You are viewing a plain text version of this content. The canonical link for it is here.
Posted to user@cassandra.apache.org by Abhishek Singh <ab...@gmail.com> on 2018/06/19 10:28:46 UTC

Tombstone

Hi all,
           We using Cassandra for storing events which are time series
based for batch processing once a particular batch based on hour is
processed we delete the entries but we were left with almost 18% deletes
marked as Tombstones.
                 I ran compaction on the particular CF tombstone didn't
come down.
            Can anyone suggest what is the optimal tunning/recommended
practice used for compaction strategy and GC_grace period with 100k entries
and deletes every hour.

Warm Regards
Abhishek Singh

Re: Tombstone

Posted by Evelyn Smith <u5...@gmail.com>.
TimeWindowCompactionStrategy and don’t delete the data you should be relying on Cassandra to drop the SSTables once the data inside has expired.
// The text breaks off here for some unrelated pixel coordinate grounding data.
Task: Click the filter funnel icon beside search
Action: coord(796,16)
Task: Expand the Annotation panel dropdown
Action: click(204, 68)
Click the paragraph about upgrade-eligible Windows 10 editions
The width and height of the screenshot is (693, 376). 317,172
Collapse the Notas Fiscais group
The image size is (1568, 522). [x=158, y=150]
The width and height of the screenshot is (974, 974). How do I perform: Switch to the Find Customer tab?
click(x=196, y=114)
THat 18% is probably waiting on gc_grace, this shouldn’t be an issue if you are letting TWCS drop the data rather then running deletes.

Regards,
Evelyn.

> On 19 Jun 2018, at 8:28 pm, Abhishek Singh <ab...@gmail.com> wrote:
> 
> Hi all,
>            We using Cassandra for storing events which are time series based for batch processing once a particular batch based on hour is processed we delete the entries but we were left with almost 18% deletes marked as Tombstones.
>                  I ran compaction on the particular CF tombstone didn't come down.
>             Can anyone suggest what is the optimal tunning/recommended practice used for compaction strategy and GC_grace period with 100k entries and deletes every hour.
> 
> Warm Regards
> Abhishek Singh


---------------------------------------------------------------------
To unsubscribe, e-mail: user-unsubscribe@cassandra.apache.org
For additional commands, e-mail: user-help@cassandra.apache.org


RE: [EXTERNAL] Re: Tombstone

Posted by Rahul Singh <ra...@gmail.com>.
Queues can be implemented in Cassandra even though everyone believes its an “anti-pattern” if the design is designed for Cassandra’s model.
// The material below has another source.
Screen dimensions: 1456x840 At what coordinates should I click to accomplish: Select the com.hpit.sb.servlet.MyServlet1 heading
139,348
In this case, I would do a logical / soft delete on the data to invalidate it from a query that accesses it and put a TTL on the data so it deletes automatically later. You could have a default TTL or set a TTL on on your actual “delete” which would put the delete in the future for example 3 days from now.
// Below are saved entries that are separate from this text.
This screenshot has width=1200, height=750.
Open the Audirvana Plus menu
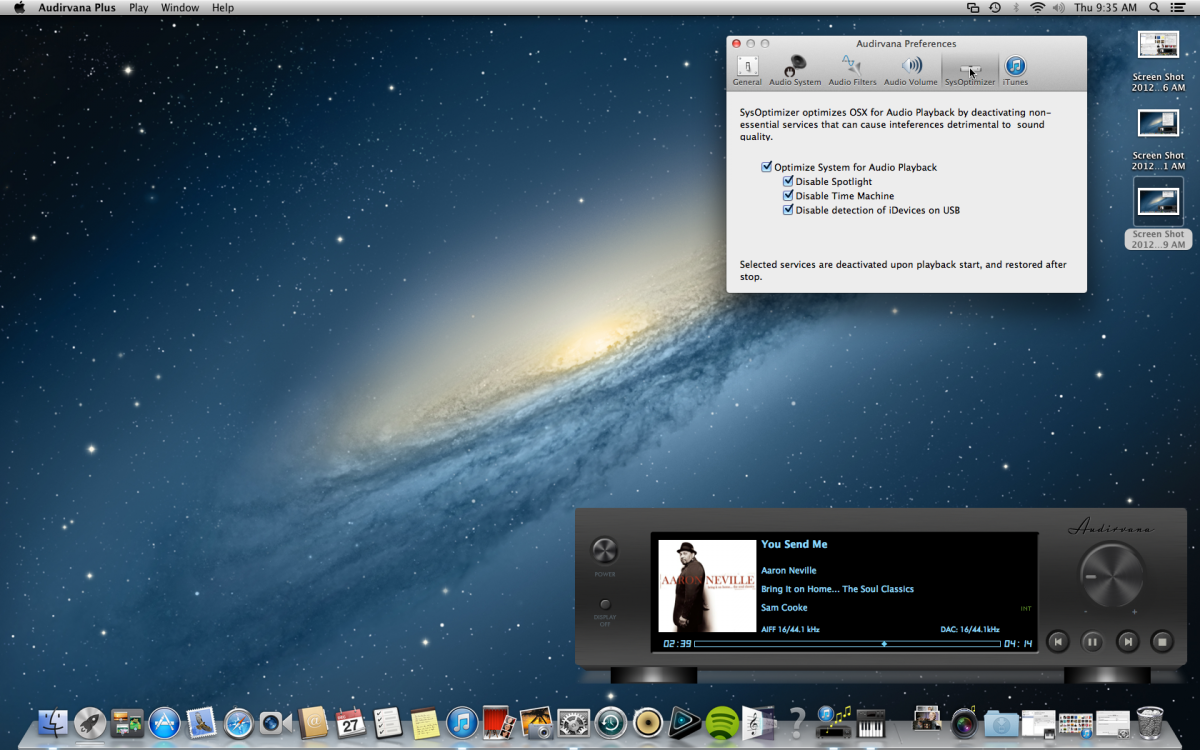point(77,8)
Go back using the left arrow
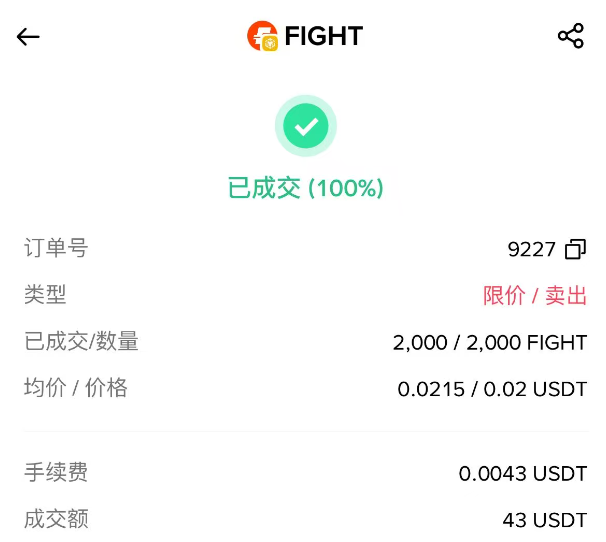Image resolution: width=606 pixels, height=542 pixels. tap(28, 37)
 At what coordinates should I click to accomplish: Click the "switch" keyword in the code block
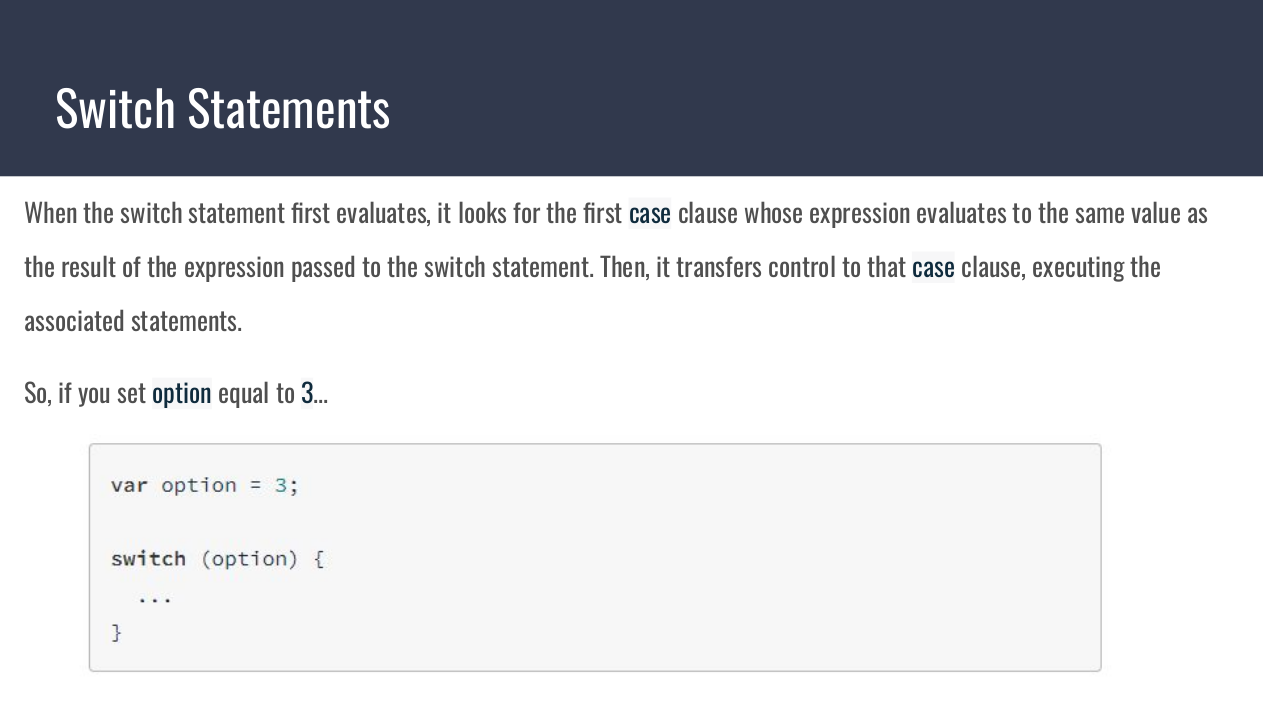148,559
Some sources of inspiration on how people have been doing queues on Cassandra

cherami by Uber
CMB by Comcast
cassieq — don’t remember.



--
Rahul Singh
rahul.singh@anant.us

Anant Corporation
On Jun 19, 2018, 12:39 PM -0400, Durity, Sean R <SE...@homedepot.com>, wrote:
> This sounds like a queue pattern, which is typically an anti-pattern for Cassandra. I would say that it is very difficult to get the access patterns, tombstones, and everything else lined up properly to solve a queue problem.
>
>
> Sean Durity
>
> From: Abhishek Singh <ab...@gmail.com>
> Sent: Tuesday, June 19, 2018 10:41 AM
> To: user@cassandra.apache.org
> Subject: [EXTERNAL] Re: Tombstone
>
>                        The Partition key is made of datetime(basically date truncated to hour) and bucket.I think your RCA may be correct since we are deleting the partition rows one by one not in a batch files maybe overlapping for the particular partition.A scheduled thread picks the rows for a partition based on current datetime and bucket number and checks whether for each row the entiry is past due or not, if yes we trigger a event and remove the entry.
>
>
>
> On Tue 19 Jun, 2018, 7:58 PM Jeff Jirsa, <jj...@gmail.com> wrote:
> > The most likely explanation is tombstones in files that won’t be collected as they potentially overlap data in other files with a lower timestamp (especially true if your partition key doesn’t change and you’re writing and deleting data within a partition)
> >
> > --
> > Jeff Jirsa
> >
> >
> > > On Jun 19, 2018, at 3:28 AM, Abhishek Singh <ab...@gmail.com> wrote:
> > >
> > > Hi all,
> > >            We using Cassandra for storing events which are time series based for batch processing once a particular batch based on hour is processed we delete the entries but we were left with almost 18% deletes marked as Tombstones.
> > >                  I ran compaction on the particular CF tombstone didn't come down.
> > >             Can anyone suggest what is the optimal tunning/recommended practice used for compaction strategy and GC_grace period with 100k entries and deletes every hour.
> > >
> > > Warm Regards
> > > Abhishek Singh
> >
> > ---------------------------------------------------------------------
> > To unsubscribe, e-mail: user-unsubscribe@cassandra.apache.org
> > For additional commands, e-mail: user-help@cassandra.apache.org

RE: [EXTERNAL] Re: Tombstone

Posted by "Durity, Sean R" <SE...@homedepot.com>.
This sounds like a queue pattern, which is typically an anti-pattern for Cassandra. I would say that it is very difficult to get the access patterns, tombstones, and everything else lined up properly to solve a queue problem.


Sean Durity

From: Abhishek Singh <ab...@gmail.com>
Sent: Tuesday, June 19, 2018 10:41 AM
To: user@cassandra.apache.org
Subject: [EXTERNAL] Re: Tombstone

                       The Partition key is made of datetime(basically date truncated to hour) and bucket.I think your RCA may be correct since we are deleting the partition rows one by one not in a batch files maybe overlapping for the particular partition.A scheduled thread picks the rows for a partition based on current datetime and bucket number and checks whether for each row the entiry is past due or not, if yes we trigger a event and remove the entry.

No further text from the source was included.